Instinctively his mind sought for Devonham. But it did not occur to him at the moment to wonder why this was so.


[CHAPTER XXVI]

SPRING had come with her sweet torment of delight, her promises, her passion, and London lay washed and perfumed beneath April's eager sun. An immense, persuasive glamour was in the sky. The whole earth caught up a swifter gear, as the magic of rich creative life poured out of "dead" soil into flower, insect, bird and animal. The prodigious stream omitted no single form; every "body" pulsed and blossomed at full strength. The hidden powers in each seed emerged. And it was from the inanimate body of the earth this flood of increased vitality rose.

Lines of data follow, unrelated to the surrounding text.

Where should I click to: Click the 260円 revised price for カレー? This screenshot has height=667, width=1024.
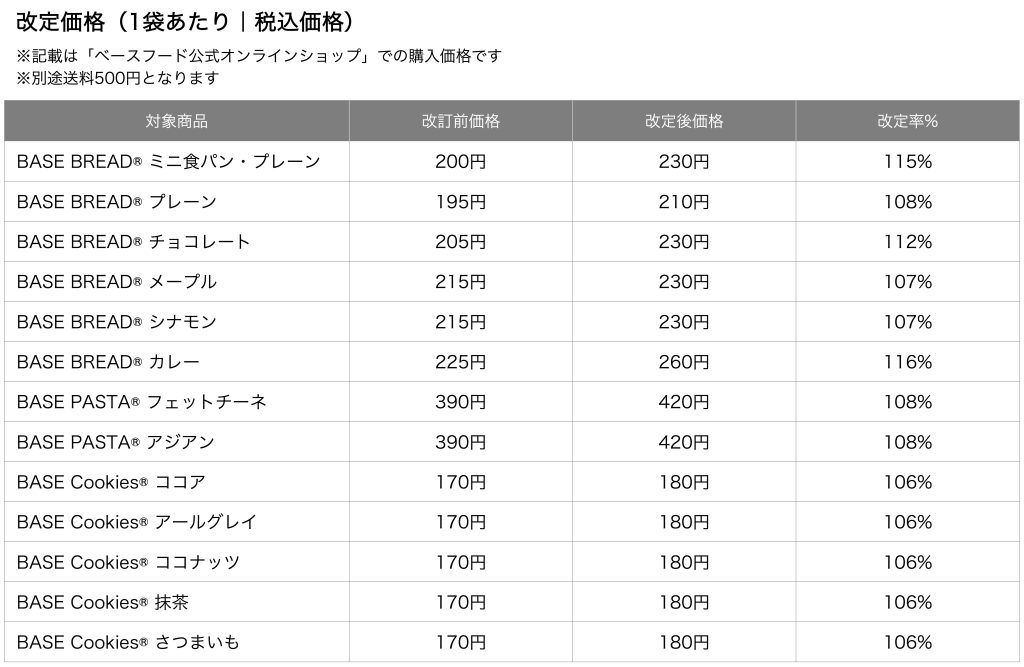684,362
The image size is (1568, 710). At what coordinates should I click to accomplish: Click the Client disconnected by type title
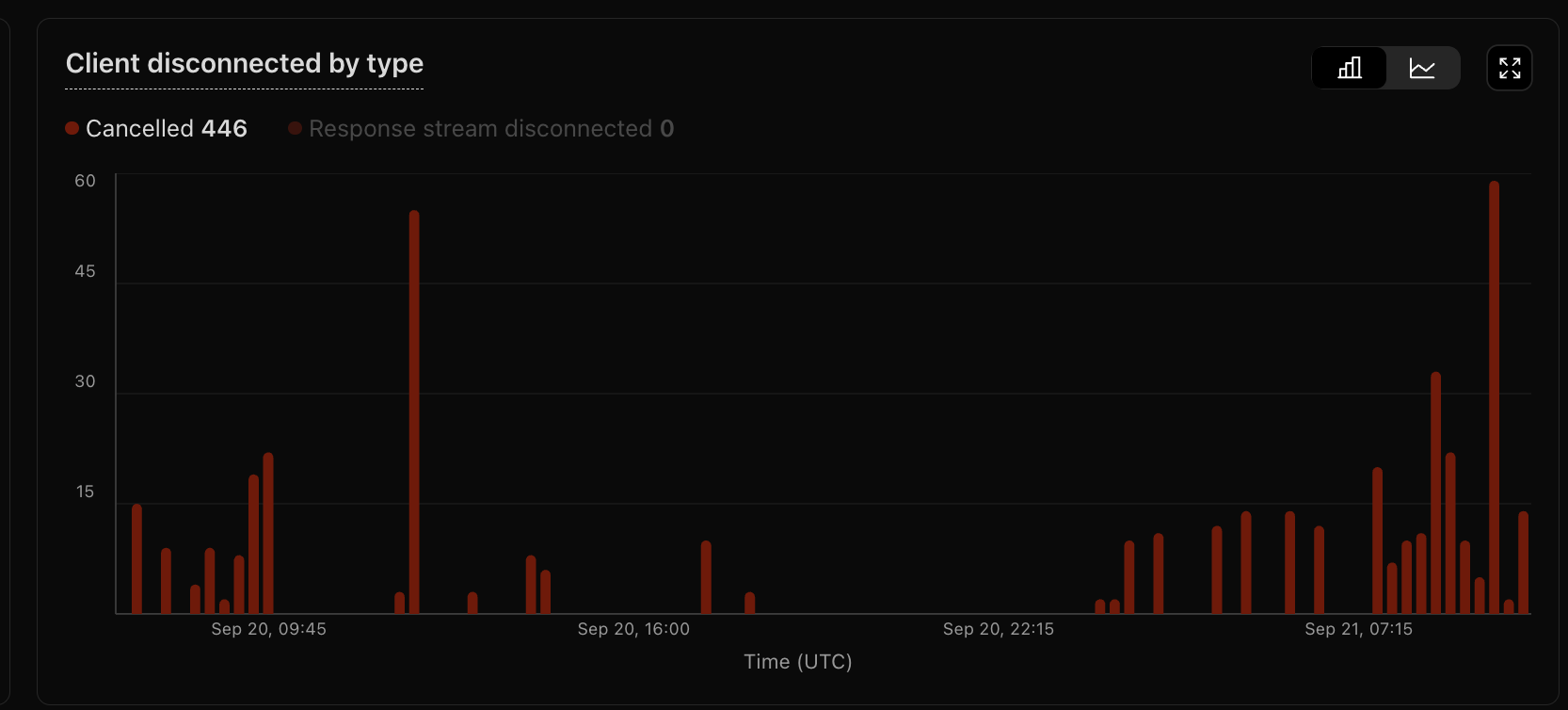click(245, 63)
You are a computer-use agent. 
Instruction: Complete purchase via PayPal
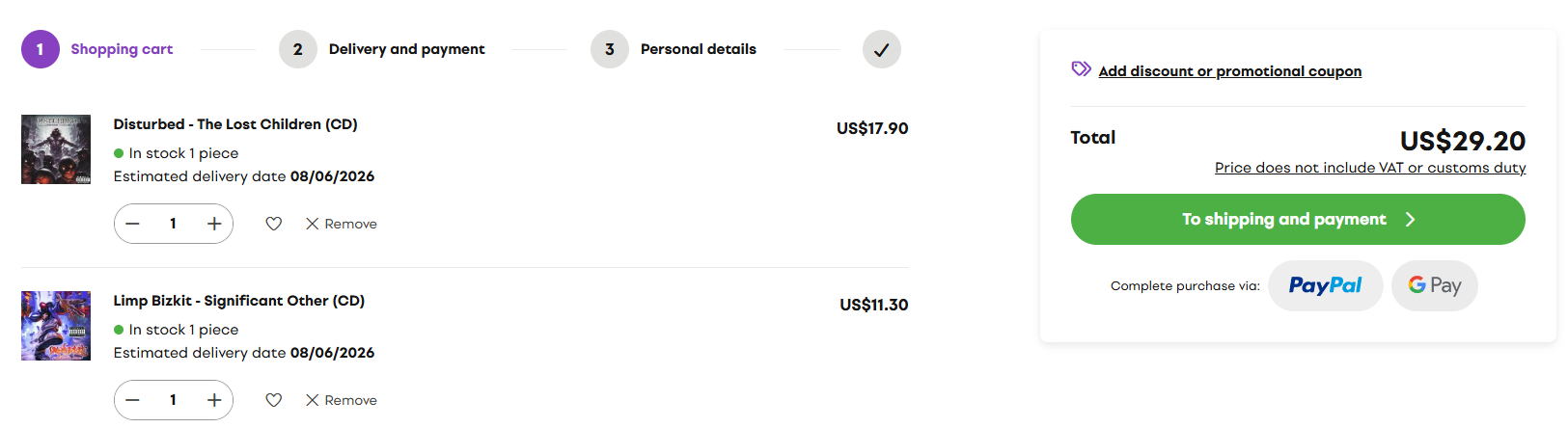tap(1326, 285)

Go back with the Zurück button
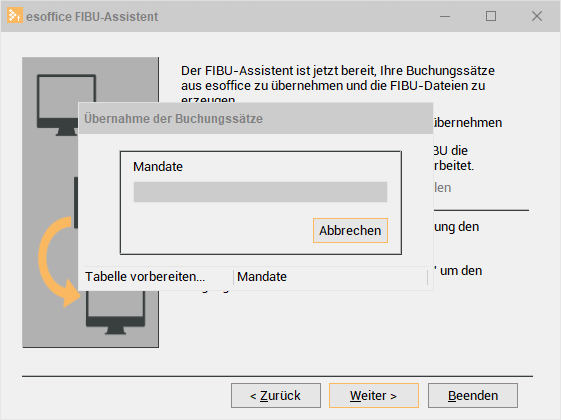tap(275, 396)
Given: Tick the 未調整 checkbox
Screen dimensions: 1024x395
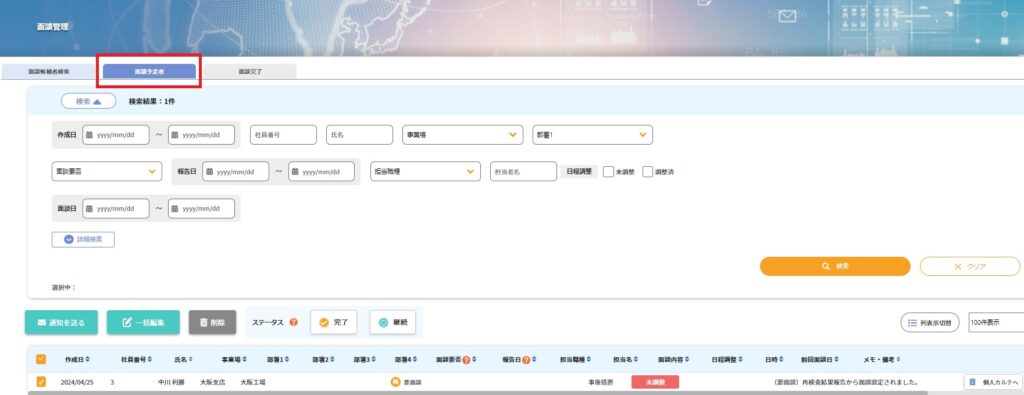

Into Edward Fillery, strolling before breakfast over the wet lawn of the enclosed garden, the tide of new life rose likewise. It was very early, the flush of dawn still near enough for the freshness of the new day to be everywhere. The greater part of the huge city was asleep. He was alone with the first birds, the dew, the pearl and gold of the sun's slanting rays. He saw the slates and chimneys glisten. Spring, like a visible presence, was passing across the town, bringing the amazing message that all obey yet no man understands.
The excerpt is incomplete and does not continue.